*** Opening of Provided information ***

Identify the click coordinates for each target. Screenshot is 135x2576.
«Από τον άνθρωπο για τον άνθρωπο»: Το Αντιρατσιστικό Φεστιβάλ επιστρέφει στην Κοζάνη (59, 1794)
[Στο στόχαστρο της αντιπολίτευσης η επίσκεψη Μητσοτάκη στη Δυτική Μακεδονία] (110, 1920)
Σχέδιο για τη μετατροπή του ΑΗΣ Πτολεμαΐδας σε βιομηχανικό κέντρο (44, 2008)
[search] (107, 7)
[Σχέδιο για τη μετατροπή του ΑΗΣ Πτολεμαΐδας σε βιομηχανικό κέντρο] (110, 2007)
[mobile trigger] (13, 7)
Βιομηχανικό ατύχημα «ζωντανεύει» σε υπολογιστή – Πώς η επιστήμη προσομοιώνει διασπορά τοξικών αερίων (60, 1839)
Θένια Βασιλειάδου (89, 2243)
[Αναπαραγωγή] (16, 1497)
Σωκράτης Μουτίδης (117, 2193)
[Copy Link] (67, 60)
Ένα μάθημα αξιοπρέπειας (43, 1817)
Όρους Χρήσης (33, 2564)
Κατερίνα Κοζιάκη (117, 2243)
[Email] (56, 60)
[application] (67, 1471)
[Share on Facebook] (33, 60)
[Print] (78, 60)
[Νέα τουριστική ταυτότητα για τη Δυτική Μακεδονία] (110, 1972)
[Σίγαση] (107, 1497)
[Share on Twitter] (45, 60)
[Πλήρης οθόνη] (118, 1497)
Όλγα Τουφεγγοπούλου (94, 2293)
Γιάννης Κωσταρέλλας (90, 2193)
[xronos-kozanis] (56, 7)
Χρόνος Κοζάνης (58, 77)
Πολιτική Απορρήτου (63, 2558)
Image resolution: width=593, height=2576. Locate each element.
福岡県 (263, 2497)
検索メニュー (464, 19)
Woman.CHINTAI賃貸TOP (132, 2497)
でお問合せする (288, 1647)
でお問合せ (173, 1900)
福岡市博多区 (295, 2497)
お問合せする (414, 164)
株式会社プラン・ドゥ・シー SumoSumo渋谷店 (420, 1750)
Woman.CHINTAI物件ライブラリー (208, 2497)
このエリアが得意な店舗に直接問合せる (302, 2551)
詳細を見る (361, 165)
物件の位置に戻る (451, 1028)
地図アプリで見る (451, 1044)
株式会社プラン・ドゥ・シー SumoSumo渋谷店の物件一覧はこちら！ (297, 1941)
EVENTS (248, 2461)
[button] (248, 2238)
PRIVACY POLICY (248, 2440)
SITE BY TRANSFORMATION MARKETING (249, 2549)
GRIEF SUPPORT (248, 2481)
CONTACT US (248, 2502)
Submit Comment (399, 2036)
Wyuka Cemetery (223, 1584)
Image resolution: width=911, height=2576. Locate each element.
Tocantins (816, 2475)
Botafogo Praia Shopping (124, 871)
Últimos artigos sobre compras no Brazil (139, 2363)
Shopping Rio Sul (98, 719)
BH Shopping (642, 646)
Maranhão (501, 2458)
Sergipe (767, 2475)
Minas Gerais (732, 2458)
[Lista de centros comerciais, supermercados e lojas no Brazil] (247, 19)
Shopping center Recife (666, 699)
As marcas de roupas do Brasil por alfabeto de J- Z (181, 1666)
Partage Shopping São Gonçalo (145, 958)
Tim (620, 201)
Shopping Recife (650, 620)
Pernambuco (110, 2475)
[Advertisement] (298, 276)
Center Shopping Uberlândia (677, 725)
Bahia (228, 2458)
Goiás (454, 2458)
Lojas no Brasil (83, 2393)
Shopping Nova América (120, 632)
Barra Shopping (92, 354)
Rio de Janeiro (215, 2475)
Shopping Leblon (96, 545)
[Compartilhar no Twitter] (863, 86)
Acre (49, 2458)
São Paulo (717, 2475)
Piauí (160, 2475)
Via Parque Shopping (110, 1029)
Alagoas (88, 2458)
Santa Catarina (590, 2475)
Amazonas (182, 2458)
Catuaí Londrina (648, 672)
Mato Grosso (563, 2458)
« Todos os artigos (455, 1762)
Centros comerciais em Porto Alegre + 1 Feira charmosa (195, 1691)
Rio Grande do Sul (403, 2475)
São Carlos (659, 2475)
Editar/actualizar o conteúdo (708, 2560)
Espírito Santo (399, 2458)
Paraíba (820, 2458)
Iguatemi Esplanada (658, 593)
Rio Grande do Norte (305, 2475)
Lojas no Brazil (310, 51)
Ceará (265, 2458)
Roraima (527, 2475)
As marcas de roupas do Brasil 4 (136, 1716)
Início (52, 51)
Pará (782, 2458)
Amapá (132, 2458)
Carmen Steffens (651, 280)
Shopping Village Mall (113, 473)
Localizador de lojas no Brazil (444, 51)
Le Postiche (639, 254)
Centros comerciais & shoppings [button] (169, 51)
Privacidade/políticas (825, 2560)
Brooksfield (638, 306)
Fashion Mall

*** Close of Provided information ***

Work order =
All lines of the records above that contain the word "Grande" are to be copied out.

Exercise response =
Rio Grande do Sul (403, 2475)
Rio Grande do Norte (305, 2475)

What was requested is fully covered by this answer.